That is the strangest thing in life: man has these two opposing organs, the head and the belly. Both think. But it is true: the head thinks slowly and the belly thinks quickly. The head thinks much too slowly and the belly much too quickly, but you know: if you mix very thick and very thin, you get a middle state. It is the same with people: the states of the head make the states of the stomach slow and the states of the stomach make the states of the head fast, and in this way they balance each other out.

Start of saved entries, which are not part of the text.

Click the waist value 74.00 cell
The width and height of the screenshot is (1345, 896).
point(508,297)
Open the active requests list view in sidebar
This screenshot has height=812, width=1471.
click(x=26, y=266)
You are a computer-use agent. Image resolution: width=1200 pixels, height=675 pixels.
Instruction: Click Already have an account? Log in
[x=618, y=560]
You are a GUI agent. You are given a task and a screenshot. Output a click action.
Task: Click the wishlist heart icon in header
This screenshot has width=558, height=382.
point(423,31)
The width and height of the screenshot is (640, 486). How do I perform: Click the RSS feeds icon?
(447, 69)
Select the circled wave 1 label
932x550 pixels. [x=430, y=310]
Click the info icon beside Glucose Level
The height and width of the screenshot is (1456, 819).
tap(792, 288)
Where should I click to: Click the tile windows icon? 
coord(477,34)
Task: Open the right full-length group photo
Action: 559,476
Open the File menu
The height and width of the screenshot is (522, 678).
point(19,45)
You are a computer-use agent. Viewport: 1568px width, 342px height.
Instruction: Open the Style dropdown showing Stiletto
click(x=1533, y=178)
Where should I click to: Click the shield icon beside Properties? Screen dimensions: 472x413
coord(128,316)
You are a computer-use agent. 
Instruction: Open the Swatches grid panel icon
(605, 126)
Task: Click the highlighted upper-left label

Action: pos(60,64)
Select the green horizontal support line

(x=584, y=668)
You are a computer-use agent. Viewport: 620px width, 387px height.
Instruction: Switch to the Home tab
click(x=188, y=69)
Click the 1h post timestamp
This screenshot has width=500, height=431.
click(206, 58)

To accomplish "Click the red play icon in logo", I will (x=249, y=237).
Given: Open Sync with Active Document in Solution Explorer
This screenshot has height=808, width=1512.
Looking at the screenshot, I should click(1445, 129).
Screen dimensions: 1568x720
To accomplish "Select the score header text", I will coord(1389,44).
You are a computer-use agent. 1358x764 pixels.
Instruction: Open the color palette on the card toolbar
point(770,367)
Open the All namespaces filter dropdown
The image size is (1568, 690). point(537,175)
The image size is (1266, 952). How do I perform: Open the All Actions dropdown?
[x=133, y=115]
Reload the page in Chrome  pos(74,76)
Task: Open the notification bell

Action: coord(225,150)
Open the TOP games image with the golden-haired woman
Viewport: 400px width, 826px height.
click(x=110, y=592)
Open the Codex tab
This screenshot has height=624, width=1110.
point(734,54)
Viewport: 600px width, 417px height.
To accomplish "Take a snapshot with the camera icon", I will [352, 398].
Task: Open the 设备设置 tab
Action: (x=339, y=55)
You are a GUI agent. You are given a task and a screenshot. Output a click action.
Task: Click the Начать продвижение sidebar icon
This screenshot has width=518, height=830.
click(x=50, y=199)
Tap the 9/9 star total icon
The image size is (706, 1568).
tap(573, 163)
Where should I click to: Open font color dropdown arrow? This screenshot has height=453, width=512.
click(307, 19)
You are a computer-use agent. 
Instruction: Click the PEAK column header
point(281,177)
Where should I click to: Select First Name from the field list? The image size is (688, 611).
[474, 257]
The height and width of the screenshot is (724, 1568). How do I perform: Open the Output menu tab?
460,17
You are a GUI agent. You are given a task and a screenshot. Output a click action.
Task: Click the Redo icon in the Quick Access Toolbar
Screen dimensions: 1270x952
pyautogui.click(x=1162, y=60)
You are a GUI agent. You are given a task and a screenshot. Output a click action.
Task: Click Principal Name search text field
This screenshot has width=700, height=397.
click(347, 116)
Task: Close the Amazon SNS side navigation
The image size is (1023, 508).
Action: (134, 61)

You see, the world's processes are based on the fact that opposite states interact. In this respect, what we call science today still has a tremendous amount to learn. I will tell you something right away. Suppose you have a reasonably normal human being. When this person reaches about 72 years of age — you can calculate that, I have already drawn your attention to it — he has lived 25,920 days. That is 72 years. That is how many days a person normally lives. And if you measure a person's breaths, you will find that he takes just as many breaths in a day. So a person, if he lives normally and his organism is not destroyed beforehand – because otherwise he cannot live to be 72 years old; if you don't live to be 72 years old, you are destroyed by something – lives as many days through breaths in a day. This is how a person lives. He lives in such a way that every day, from sunrise to sunrise, he takes 25,920 breaths, and that during the ordinary course of life he lives to reach the age of a patriarch for 25,920 days.

Blackboard 1
Blackboard 1

Yes, but what does that mean: we live a normal life that reaches the patriarchal age, 25,920 days? What does that mean? - It means that we go through 25,920 days and nights with the Earth. We go through this, we can experience it 25,920 times. What does the Earth do when it gets dark and light? Yes, you see, gentlemen, that is precisely the important thing, which Goethe already sensed and which we can say with certainty today: when it begins to get light, the Earth draws the forces of light, the world forces, to itself at the place where we are. It is different in the other hemisphere, where it is the other way around, but it is the same process. So the earth and everything in the earth breathes in light; when it is night, it breathes out again. What we do with the air in the short time between inhalation and exhalation is what the earth does in a day.

So you see, the earth is terribly much slower than we are, terribly much slower. We take as many breaths in one day as the earth does in our entire lifetime. You can see that from this. But if you look more closely, something special comes out in humans. Man breathes in such a way that the blood needs the breath. The blood is produced in the intestines, that is, in the abdomen; the abdomen therefore wants to breathe so quickly. We can therefore say: human breathing is connected to the abdomen.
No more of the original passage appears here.